Exercise objective
When you reach the records below, output each one exactly.

::::::::::

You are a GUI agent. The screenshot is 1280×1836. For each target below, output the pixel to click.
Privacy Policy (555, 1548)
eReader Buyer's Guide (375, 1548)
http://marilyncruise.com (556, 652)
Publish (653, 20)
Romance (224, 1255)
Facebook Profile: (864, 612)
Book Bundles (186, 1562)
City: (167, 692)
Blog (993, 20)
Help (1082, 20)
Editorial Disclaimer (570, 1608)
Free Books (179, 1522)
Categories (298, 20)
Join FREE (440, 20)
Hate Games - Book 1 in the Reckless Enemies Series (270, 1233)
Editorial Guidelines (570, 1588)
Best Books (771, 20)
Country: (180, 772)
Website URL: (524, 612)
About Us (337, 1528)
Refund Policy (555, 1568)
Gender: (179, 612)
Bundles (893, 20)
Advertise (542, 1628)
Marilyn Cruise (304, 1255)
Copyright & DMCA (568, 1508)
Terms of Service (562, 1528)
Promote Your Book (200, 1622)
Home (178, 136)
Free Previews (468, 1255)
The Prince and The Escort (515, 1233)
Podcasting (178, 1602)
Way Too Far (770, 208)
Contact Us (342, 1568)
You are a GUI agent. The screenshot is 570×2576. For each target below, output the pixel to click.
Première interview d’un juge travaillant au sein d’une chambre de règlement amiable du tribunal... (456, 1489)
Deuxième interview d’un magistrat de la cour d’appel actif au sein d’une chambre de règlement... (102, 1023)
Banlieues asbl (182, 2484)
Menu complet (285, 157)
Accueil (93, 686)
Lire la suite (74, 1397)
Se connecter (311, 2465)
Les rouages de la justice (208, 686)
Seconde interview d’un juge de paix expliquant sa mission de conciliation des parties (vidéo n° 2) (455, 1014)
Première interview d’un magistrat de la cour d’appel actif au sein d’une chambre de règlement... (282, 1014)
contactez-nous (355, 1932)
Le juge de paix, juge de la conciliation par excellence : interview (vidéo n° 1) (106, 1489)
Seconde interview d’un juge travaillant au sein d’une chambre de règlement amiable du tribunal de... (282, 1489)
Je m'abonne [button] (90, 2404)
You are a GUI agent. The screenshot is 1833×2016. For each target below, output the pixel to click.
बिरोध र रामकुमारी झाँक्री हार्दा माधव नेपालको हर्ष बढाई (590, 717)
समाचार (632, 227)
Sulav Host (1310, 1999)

::::::::::

Answer for the task
You are a GUI agent. The screenshot is 1280×1836. For each target below, output the pixel to click.
Privacy Policy (555, 1548)
eReader Buyer's Guide (375, 1548)
http://marilyncruise.com (556, 652)
Publish (653, 20)
Romance (224, 1255)
Facebook Profile: (864, 612)
Book Bundles (186, 1562)
City: (167, 692)
Blog (993, 20)
Help (1082, 20)
Editorial Disclaimer (570, 1608)
Free Books (179, 1522)
Categories (298, 20)
Join FREE (440, 20)
Hate Games - Book 1 in the Reckless Enemies Series (270, 1233)
Editorial Guidelines (570, 1588)
Best Books (771, 20)
Country: (180, 772)
Website URL: (524, 612)
About Us (337, 1528)
Refund Policy (555, 1568)
Gender: (179, 612)
Bundles (893, 20)
Advertise (542, 1628)
Marilyn Cruise (304, 1255)
Copyright & DMCA (568, 1508)
Terms of Service (562, 1528)
Promote Your Book (200, 1622)
Home (178, 136)
Free Previews (468, 1255)
The Prince and The Escort (515, 1233)
Podcasting (178, 1602)
Way Too Far (770, 208)
Contact Us (342, 1568)
You are a GUI agent. The screenshot is 570×2576. For each target below, output the pixel to click.
Première interview d’un juge travaillant au sein d’une chambre de règlement amiable du tribunal... (456, 1489)
Deuxième interview d’un magistrat de la cour d’appel actif au sein d’une chambre de règlement... (102, 1023)
Banlieues asbl (182, 2484)
Menu complet (285, 157)
Accueil (93, 686)
Lire la suite (74, 1397)
Se connecter (311, 2465)
Les rouages de la justice (208, 686)
Seconde interview d’un juge de paix expliquant sa mission de conciliation des parties (vidéo n° 2) (455, 1014)
Première interview d’un magistrat de la cour d’appel actif au sein d’une chambre de règlement... (282, 1014)
contactez-nous (355, 1932)
Le juge de paix, juge de la conciliation par excellence : interview (vidéo n° 1) (106, 1489)
Seconde interview d’un juge travaillant au sein d’une chambre de règlement amiable du tribunal de... (282, 1489)
Je m'abonne [button] (90, 2404)
You are a GUI agent. The screenshot is 1833×2016. For each target below, output the pixel to click.
बिरोध र रामकुमारी झाँक्री हार्दा माधव नेपालको हर्ष बढाई (590, 717)
समाचार (632, 227)
Sulav Host (1310, 1999)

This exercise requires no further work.